*** Records for the exercise

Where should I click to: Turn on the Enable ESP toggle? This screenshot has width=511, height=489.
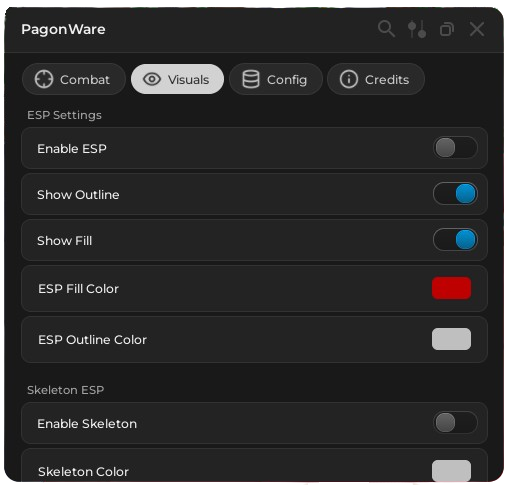[x=455, y=148]
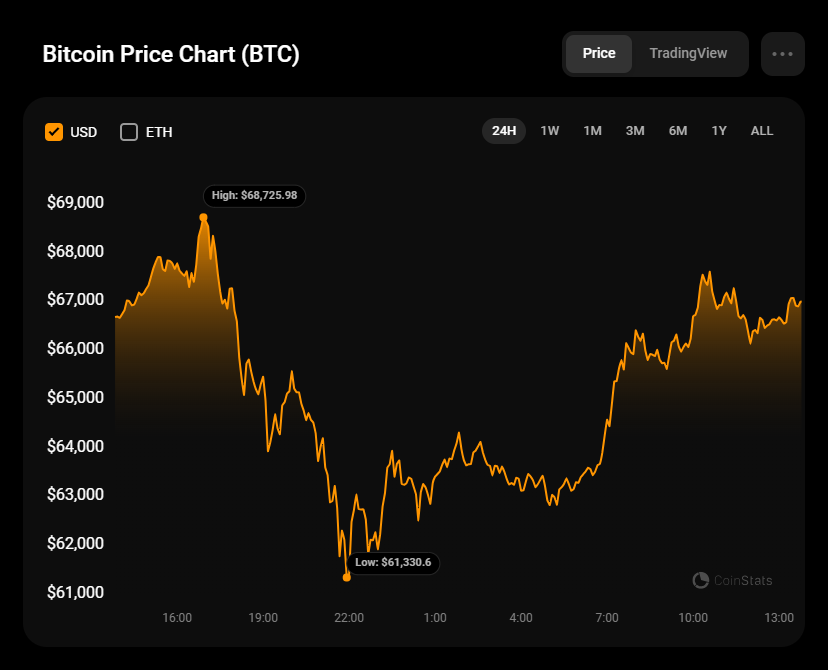Choose the 3M chart period
The image size is (828, 670).
[635, 131]
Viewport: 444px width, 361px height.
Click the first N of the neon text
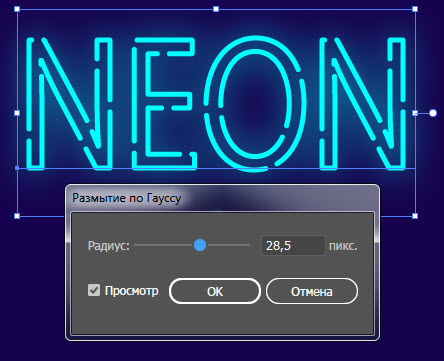pyautogui.click(x=69, y=103)
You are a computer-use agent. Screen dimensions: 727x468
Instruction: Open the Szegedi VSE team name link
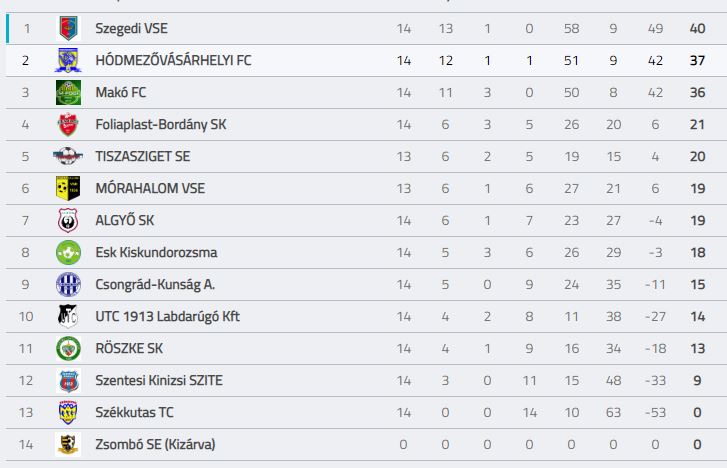(x=131, y=28)
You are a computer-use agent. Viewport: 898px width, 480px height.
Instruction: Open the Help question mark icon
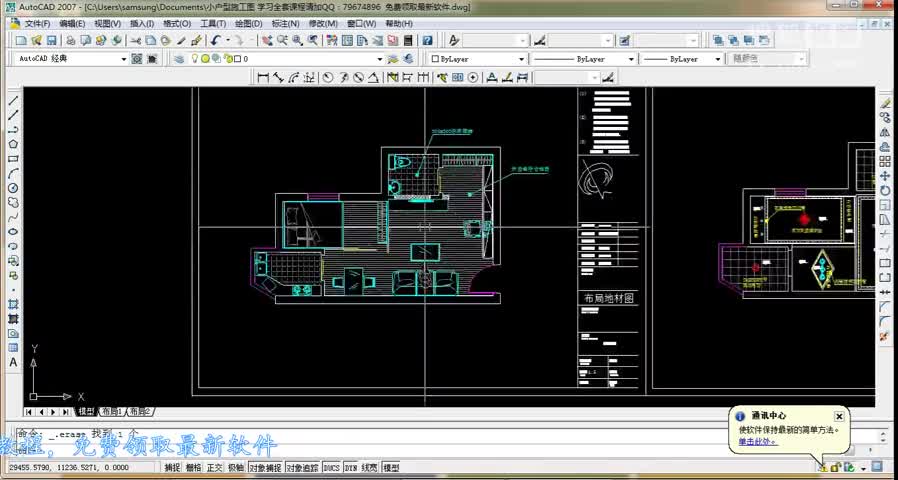click(427, 41)
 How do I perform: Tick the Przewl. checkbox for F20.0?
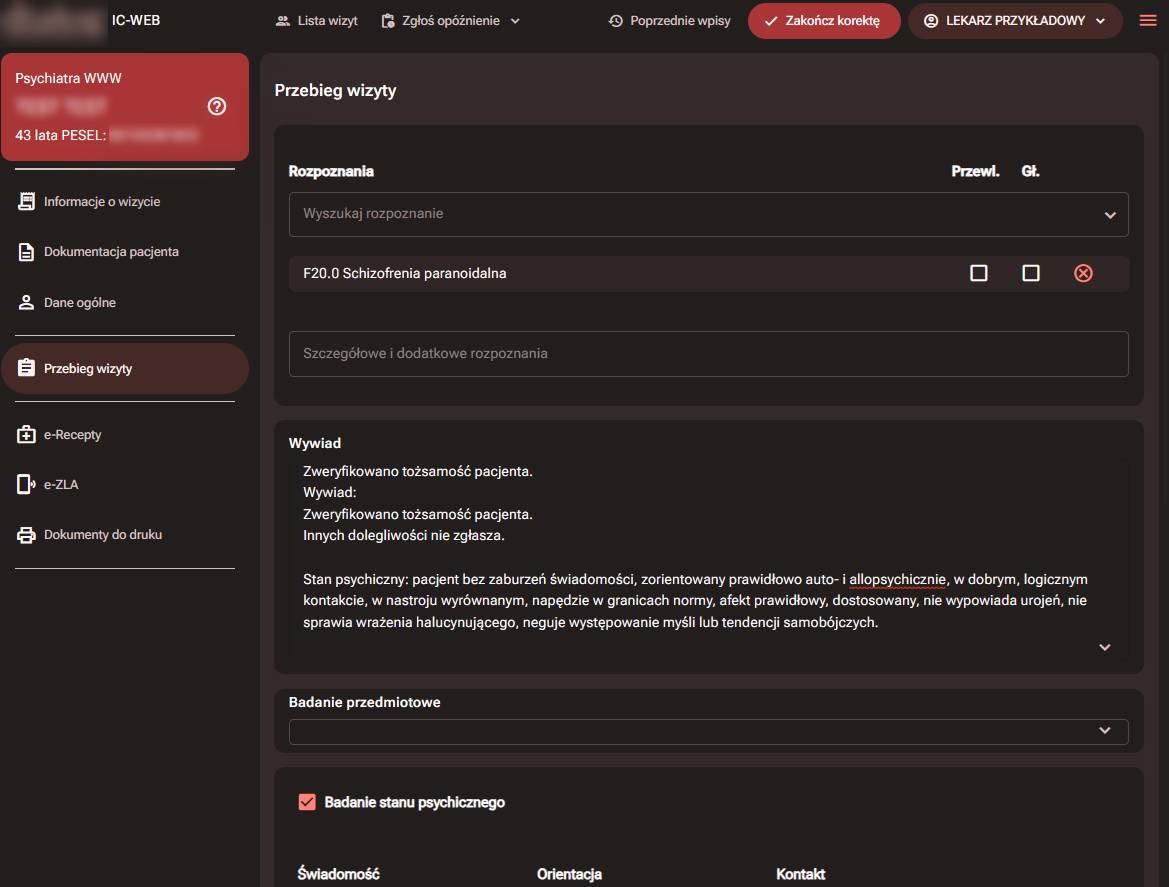tap(979, 273)
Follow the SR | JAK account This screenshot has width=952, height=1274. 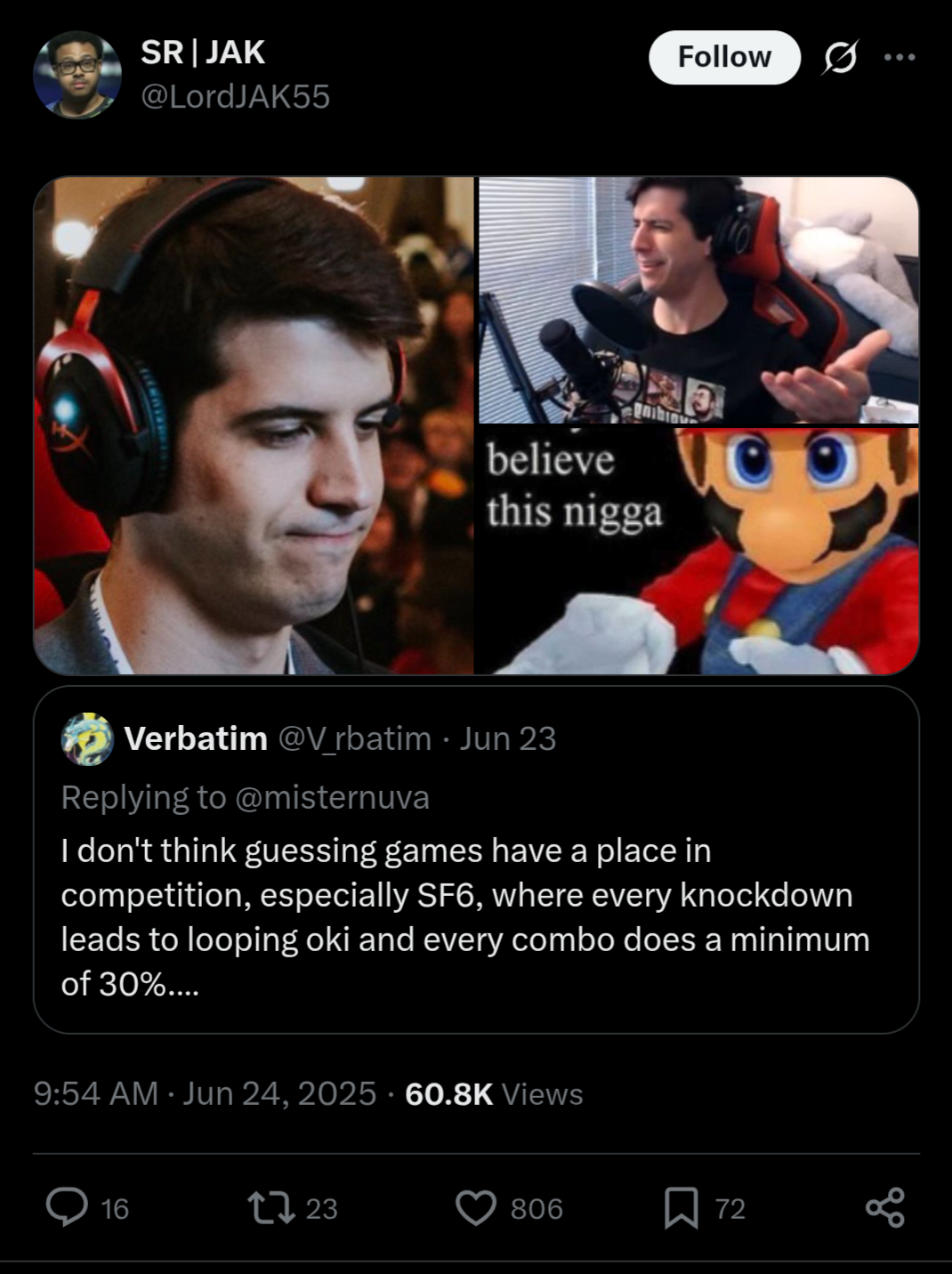coord(724,57)
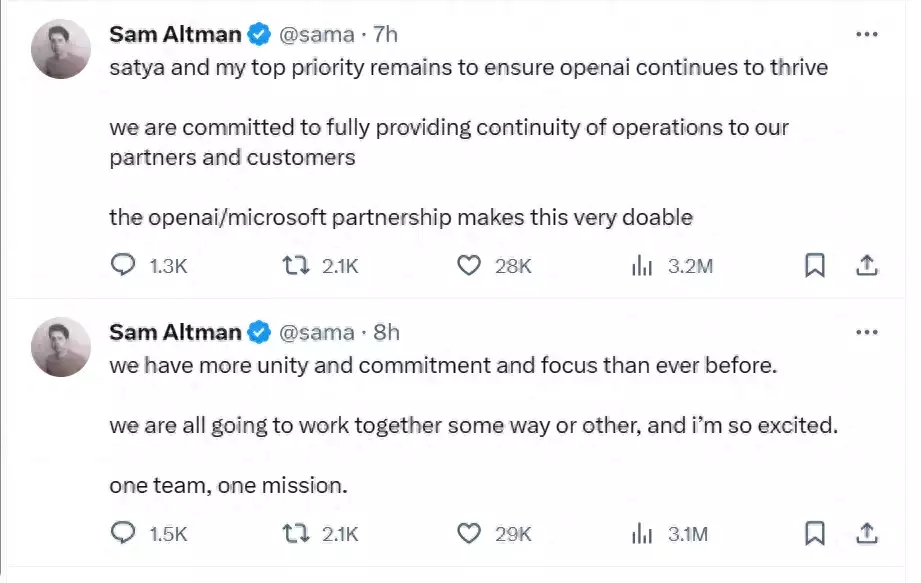Open more options for the 7h tweet

(867, 34)
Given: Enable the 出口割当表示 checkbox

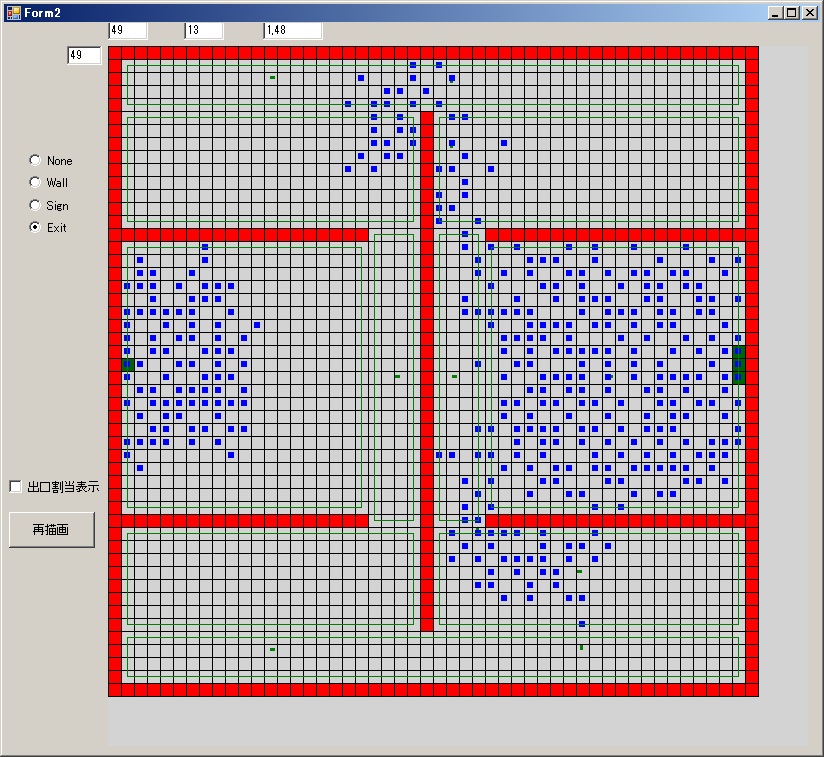Looking at the screenshot, I should [x=16, y=486].
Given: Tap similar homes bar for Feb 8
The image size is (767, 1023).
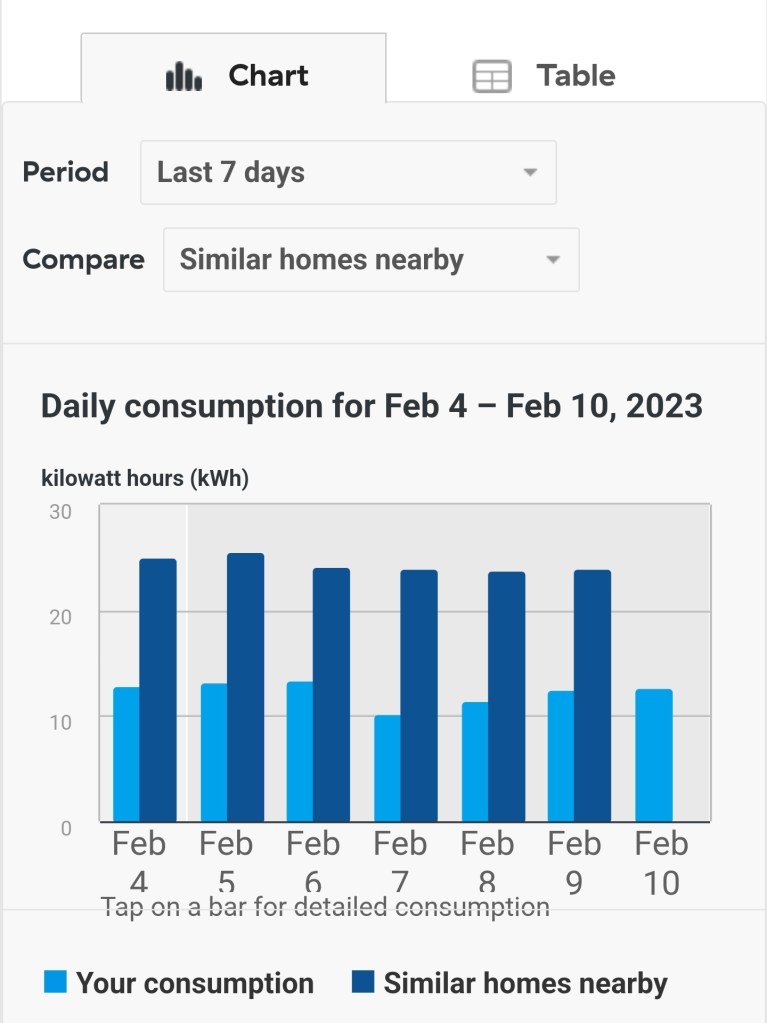Looking at the screenshot, I should [x=506, y=697].
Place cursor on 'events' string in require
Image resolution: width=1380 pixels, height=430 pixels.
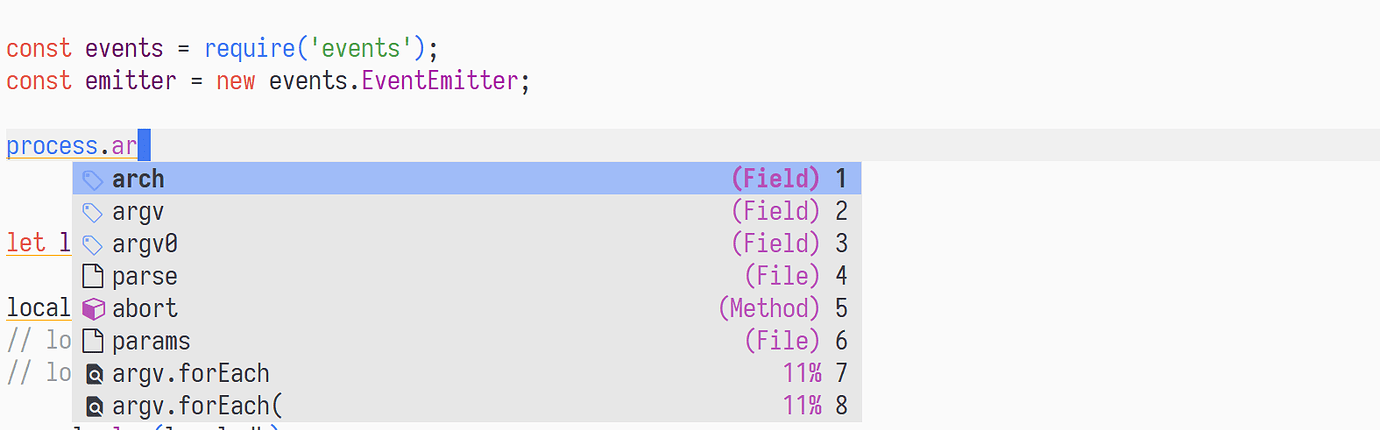(370, 48)
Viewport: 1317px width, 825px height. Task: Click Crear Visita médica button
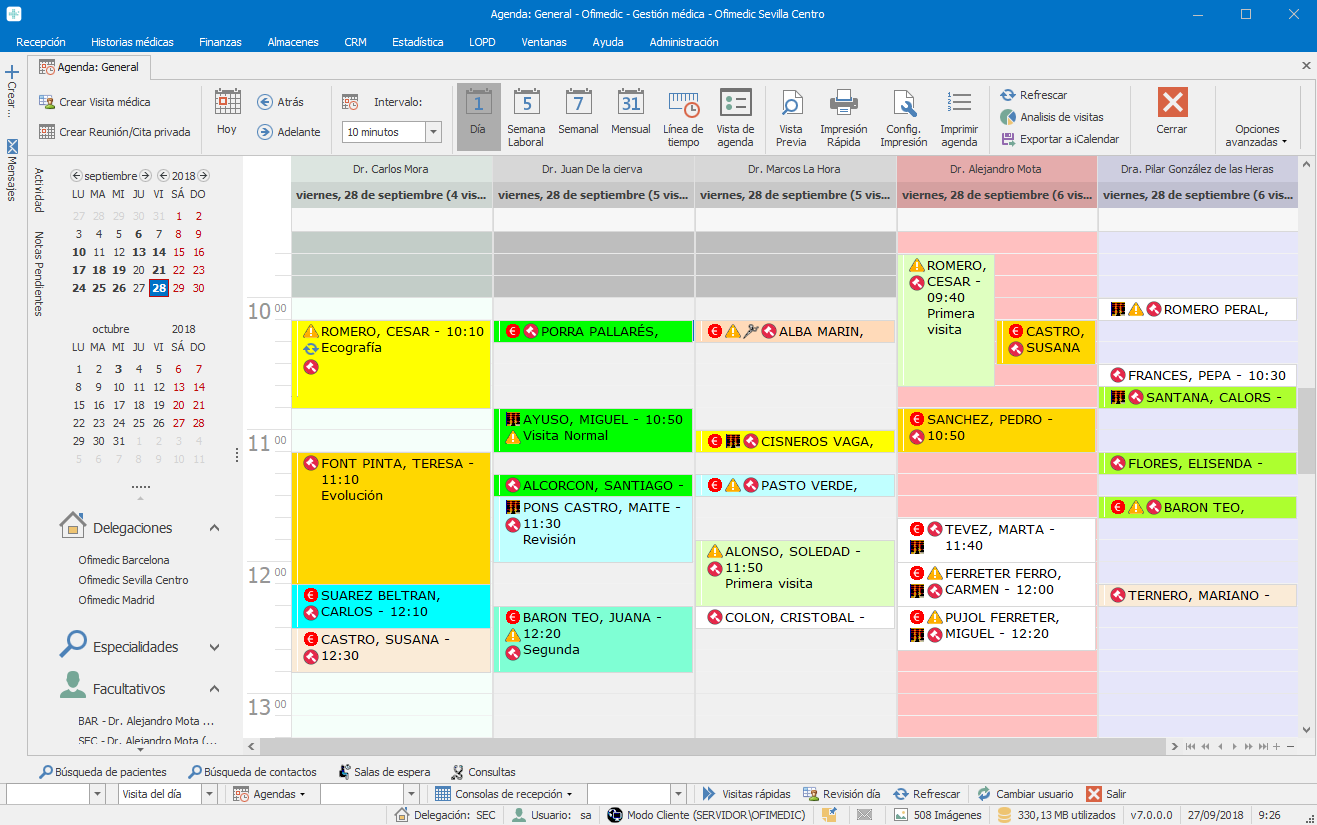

******

> **Task prompt**
Could you copy every line from the records that mentions the word "computer"?

> **Reply**
You are a computer-use agent. Screen dimensions: 727x468
You are a computer-use agent. Viewport: 898px width, 480px height.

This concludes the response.